#### Set task:
Give the items from the line with "Where should I click to: Click indexedDB" to the line with "click(643, 329)" as a two-column CSV with the columns text and answer. Write one row per item, put each field in quotes, and replace line breaks with spaces.

#### Record extracts:
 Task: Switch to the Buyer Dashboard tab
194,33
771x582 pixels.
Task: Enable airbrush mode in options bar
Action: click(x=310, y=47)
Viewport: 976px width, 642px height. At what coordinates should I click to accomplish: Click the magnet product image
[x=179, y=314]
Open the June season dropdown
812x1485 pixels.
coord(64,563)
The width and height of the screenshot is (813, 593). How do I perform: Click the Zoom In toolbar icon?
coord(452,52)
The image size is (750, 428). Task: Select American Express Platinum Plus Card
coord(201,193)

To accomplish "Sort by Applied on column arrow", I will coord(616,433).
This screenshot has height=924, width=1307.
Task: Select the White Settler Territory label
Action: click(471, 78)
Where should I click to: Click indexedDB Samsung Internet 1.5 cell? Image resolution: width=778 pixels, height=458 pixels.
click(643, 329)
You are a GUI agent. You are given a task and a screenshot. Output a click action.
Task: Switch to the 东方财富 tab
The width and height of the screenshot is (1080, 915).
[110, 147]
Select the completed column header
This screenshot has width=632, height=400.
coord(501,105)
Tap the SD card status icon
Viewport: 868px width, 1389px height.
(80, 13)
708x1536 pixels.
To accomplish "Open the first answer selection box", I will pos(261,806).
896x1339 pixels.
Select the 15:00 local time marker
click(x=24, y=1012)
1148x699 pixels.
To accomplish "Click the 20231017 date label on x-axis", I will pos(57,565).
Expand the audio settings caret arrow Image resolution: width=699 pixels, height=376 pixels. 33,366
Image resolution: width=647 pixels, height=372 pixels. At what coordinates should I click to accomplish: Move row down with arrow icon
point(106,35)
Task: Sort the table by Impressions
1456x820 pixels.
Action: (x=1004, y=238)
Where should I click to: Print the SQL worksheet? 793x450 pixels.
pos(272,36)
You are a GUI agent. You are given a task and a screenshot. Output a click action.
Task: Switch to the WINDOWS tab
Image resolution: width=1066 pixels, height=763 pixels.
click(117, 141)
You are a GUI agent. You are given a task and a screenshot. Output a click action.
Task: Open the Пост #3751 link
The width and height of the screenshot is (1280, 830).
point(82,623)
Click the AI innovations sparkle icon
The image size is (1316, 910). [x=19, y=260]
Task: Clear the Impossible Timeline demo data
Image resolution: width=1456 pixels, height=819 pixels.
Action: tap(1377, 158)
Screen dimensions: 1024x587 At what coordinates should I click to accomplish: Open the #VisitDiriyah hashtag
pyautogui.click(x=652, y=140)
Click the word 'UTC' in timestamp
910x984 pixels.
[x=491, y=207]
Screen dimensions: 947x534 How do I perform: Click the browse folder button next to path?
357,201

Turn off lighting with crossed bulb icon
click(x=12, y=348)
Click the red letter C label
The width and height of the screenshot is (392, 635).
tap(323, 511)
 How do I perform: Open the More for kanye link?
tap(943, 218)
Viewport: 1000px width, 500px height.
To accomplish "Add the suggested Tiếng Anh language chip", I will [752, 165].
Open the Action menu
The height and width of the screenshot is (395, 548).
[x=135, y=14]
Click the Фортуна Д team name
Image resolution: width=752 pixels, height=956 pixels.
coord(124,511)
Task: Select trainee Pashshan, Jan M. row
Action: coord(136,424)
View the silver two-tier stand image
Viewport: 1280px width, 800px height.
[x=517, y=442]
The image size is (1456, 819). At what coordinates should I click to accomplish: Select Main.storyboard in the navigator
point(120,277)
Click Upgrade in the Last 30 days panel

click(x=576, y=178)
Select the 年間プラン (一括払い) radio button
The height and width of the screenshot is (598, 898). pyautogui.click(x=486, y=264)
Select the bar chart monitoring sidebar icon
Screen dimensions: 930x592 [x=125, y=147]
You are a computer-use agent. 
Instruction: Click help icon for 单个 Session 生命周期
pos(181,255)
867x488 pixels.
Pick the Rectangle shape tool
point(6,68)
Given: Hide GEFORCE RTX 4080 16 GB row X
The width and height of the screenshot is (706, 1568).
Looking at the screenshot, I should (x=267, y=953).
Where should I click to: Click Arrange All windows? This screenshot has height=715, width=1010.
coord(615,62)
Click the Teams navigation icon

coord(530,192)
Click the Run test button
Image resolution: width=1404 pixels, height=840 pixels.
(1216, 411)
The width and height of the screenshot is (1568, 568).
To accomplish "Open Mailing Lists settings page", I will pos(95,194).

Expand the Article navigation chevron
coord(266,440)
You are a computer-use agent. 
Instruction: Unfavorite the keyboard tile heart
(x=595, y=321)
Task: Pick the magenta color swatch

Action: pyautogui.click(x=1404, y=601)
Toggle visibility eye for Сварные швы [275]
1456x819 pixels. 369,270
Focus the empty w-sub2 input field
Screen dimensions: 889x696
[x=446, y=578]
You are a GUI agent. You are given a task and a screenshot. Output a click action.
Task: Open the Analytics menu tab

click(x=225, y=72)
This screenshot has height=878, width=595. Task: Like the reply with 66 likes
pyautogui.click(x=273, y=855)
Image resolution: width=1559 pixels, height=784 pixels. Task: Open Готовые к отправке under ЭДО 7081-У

#### Output:
text,answer
"Where should I click to: Click indexedDB Samsung Internet 1.5 cell? Image resolution: width=778 pixels, height=458 pixels.","click(643, 329)"